On February 15, Secretary Pompeo traveled to Reykjavik, Iceland -- the final stop in a five-day trip to Europe that included visits to Budapest, Bratislava, Warsaw, and Brussels. The United States was the first country to recognize Iceland’s independence in 1944. Over the past 75 years, the United States has developed a close relationship built on our strong defense cooperation, growing trade and investment, and people-to-people ties.
Heading home from #Iceland. I was glad to share the United States’ commitment to strengthening and deepening our longstanding partnership with this @NATO founding member. I believe Iceland has no better friend and partner than the United States. pic.twitter.com/4UeK7SILtT— Secretary Pompeo (@SecPompeo) February 15, 2019
In Reykjavik, the Secretary met with Prime Minister Jakobsdottir and Foreign Minister Thordarson and discuss security issues in the North Atlantic, Iceland’s upcoming chairmanship of the Arctic Council, and growing economic relations.

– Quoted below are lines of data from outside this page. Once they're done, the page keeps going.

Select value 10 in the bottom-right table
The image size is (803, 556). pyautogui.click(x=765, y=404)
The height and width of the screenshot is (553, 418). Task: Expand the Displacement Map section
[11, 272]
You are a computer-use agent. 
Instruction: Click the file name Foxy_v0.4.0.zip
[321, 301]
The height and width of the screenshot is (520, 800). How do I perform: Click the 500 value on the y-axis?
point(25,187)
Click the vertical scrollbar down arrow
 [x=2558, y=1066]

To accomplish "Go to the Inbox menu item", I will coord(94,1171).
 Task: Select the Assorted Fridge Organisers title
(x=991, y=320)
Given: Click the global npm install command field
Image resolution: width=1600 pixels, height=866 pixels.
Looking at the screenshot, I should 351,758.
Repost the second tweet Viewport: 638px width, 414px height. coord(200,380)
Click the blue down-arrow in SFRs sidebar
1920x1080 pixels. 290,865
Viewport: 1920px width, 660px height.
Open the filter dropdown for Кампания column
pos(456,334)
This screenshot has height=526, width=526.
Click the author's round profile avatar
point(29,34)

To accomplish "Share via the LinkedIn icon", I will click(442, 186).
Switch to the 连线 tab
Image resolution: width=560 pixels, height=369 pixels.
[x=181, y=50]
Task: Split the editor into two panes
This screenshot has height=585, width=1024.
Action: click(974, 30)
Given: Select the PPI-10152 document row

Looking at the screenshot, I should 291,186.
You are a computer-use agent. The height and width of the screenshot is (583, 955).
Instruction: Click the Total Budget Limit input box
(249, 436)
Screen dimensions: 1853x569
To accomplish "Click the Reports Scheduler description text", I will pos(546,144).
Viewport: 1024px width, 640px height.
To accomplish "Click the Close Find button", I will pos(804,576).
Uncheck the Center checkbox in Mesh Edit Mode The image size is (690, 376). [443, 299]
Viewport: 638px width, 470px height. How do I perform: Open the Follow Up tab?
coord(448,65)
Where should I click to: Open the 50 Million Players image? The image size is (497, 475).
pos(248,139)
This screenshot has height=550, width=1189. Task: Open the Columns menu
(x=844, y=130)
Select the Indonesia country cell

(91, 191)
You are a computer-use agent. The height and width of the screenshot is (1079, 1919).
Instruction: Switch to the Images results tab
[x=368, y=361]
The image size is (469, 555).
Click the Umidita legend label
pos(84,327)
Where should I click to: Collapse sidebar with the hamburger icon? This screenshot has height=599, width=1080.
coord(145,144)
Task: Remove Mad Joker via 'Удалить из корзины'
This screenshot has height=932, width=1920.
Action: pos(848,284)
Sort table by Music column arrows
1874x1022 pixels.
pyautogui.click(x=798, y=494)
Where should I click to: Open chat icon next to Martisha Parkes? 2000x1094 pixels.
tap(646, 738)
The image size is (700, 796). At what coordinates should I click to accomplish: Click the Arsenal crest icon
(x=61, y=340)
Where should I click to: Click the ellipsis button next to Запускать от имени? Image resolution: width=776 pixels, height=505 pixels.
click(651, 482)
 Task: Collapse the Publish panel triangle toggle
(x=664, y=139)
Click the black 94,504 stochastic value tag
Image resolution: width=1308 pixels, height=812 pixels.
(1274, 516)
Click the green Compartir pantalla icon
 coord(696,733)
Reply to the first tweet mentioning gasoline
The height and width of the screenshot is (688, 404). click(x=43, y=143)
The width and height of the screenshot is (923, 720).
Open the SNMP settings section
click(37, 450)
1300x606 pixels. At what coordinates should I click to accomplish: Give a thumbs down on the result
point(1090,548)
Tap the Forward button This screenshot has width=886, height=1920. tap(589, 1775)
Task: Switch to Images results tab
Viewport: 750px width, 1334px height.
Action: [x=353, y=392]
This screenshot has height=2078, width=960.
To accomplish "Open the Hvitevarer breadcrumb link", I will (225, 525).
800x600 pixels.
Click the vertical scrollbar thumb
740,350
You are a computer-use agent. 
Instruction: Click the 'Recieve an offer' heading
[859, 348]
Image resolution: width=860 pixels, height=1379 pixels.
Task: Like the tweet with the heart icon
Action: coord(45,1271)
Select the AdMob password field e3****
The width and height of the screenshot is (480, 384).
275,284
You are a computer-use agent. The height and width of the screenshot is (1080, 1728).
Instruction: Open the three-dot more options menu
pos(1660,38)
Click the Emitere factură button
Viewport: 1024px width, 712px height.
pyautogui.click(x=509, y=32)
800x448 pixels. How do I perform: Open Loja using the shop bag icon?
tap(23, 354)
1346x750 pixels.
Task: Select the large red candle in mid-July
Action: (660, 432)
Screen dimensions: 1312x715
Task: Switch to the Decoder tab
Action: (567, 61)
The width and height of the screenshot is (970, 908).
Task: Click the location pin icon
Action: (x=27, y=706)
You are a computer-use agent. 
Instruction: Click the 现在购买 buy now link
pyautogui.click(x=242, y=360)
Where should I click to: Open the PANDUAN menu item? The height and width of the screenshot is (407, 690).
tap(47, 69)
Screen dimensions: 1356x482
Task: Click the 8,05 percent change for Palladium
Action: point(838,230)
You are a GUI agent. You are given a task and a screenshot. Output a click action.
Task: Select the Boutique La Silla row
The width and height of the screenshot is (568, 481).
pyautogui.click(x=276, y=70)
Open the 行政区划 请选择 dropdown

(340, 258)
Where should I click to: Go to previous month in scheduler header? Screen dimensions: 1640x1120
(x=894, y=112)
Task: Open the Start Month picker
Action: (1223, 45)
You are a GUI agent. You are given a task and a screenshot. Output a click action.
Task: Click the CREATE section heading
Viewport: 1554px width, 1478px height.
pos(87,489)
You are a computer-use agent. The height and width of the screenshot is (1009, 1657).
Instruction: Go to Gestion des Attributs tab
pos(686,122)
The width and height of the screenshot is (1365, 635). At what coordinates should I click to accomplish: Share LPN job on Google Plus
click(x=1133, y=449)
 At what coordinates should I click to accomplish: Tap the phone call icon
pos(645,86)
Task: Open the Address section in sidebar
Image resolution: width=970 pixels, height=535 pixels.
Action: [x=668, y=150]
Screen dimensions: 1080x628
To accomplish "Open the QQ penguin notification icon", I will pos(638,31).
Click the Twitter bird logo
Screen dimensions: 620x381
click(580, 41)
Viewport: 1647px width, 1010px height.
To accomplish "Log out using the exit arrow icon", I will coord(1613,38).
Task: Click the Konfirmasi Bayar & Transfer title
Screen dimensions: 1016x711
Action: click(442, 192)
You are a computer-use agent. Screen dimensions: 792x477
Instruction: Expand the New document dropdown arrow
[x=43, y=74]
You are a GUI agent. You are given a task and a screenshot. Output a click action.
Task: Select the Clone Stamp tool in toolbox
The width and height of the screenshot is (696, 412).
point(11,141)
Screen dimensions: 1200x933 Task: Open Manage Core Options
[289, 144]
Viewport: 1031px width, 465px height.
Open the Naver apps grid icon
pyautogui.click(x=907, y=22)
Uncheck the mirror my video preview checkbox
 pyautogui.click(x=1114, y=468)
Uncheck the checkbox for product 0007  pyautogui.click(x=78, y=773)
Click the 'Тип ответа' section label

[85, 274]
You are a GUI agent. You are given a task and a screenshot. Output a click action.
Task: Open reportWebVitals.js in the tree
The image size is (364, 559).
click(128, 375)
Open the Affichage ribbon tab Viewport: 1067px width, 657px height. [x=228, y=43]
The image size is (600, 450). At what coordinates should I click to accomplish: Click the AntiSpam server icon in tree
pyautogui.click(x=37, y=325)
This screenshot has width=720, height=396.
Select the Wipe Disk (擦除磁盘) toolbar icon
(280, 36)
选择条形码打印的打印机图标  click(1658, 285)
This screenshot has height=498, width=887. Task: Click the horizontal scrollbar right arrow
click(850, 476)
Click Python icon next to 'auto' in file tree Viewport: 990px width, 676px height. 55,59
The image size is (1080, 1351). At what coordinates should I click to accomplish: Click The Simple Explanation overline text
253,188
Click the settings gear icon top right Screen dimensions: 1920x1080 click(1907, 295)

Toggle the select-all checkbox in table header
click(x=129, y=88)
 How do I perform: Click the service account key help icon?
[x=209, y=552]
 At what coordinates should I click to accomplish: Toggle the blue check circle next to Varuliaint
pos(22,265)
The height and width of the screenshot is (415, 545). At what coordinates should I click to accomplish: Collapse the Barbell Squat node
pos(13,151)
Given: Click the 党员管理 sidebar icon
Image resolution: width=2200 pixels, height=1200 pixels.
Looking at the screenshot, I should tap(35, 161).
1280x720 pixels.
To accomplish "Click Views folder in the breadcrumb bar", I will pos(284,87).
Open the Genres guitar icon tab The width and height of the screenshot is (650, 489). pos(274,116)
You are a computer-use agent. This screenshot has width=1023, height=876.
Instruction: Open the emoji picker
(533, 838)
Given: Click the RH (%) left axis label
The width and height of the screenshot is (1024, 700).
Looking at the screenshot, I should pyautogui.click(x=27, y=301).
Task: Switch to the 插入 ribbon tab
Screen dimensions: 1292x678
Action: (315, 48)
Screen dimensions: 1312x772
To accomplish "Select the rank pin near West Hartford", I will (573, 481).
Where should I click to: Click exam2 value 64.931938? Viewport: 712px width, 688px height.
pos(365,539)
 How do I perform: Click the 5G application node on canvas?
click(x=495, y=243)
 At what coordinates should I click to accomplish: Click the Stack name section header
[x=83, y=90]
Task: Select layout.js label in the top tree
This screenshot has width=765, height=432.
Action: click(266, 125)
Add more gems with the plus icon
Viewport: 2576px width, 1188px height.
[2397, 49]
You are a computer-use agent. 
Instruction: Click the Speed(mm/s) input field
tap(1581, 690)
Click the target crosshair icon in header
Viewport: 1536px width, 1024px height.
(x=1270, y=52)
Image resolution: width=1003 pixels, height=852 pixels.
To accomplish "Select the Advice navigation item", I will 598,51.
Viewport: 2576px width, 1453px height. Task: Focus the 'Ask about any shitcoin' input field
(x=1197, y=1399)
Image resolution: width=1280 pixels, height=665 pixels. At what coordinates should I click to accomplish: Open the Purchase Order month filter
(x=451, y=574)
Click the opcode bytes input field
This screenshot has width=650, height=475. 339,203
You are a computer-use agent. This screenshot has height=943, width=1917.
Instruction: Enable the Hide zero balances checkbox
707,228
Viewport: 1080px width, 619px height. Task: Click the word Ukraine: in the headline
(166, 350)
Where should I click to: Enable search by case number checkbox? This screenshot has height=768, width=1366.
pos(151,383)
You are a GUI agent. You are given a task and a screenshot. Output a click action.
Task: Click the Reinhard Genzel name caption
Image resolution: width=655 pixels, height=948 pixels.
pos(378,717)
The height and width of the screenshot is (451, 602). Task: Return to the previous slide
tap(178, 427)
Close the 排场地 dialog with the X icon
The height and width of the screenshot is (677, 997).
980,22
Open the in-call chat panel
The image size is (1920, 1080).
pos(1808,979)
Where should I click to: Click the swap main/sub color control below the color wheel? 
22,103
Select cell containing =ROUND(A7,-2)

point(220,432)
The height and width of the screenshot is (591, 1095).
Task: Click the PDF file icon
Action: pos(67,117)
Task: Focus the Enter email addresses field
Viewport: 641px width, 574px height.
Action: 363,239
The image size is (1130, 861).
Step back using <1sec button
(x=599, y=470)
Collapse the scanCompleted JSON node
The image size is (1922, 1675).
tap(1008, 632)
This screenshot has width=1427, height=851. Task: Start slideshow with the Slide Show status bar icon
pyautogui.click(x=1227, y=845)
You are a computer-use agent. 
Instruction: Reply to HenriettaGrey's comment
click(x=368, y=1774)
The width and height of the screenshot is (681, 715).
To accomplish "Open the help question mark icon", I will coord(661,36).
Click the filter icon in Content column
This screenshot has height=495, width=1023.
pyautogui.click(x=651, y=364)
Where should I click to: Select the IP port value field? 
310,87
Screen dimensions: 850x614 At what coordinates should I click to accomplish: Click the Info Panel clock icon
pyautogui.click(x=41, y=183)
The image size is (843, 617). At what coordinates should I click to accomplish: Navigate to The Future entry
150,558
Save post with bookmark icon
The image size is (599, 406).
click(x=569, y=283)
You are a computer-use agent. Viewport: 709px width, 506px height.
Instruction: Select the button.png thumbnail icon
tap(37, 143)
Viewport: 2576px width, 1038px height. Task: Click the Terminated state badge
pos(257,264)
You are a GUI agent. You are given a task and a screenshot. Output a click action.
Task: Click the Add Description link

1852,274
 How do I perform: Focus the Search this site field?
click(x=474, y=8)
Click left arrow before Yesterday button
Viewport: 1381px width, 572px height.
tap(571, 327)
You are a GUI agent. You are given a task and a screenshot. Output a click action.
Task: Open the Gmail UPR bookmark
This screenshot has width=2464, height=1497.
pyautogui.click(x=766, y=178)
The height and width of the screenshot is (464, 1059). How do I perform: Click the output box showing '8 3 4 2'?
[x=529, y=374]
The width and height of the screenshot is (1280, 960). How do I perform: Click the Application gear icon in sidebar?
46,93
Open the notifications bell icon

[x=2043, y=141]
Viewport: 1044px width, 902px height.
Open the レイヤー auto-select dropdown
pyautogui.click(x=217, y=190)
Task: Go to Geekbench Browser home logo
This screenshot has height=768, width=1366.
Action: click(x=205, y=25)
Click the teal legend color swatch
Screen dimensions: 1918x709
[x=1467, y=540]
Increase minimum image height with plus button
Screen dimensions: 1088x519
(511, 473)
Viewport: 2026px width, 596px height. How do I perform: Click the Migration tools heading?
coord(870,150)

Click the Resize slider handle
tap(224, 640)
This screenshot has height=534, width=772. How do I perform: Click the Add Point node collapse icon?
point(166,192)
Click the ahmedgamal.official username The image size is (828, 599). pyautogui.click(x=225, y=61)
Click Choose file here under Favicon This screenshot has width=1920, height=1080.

Great meetings with Prime Minister @Katrinjak and Foreign Minister @GudlaugurThor. We discussed how the U.S. and #Iceland can work together to expand economic ties, strengthen Arctic cooperation, and promote security in the North Atlantic. pic.twitter.com/oLM8Dxu877— Secretary Pompeo (@SecPompeo) February 15, 2019
Secretary Pompeo met with staff and families of U.S. Embassy Reykjavik and also toured the Command Center at Keflavik Air Base.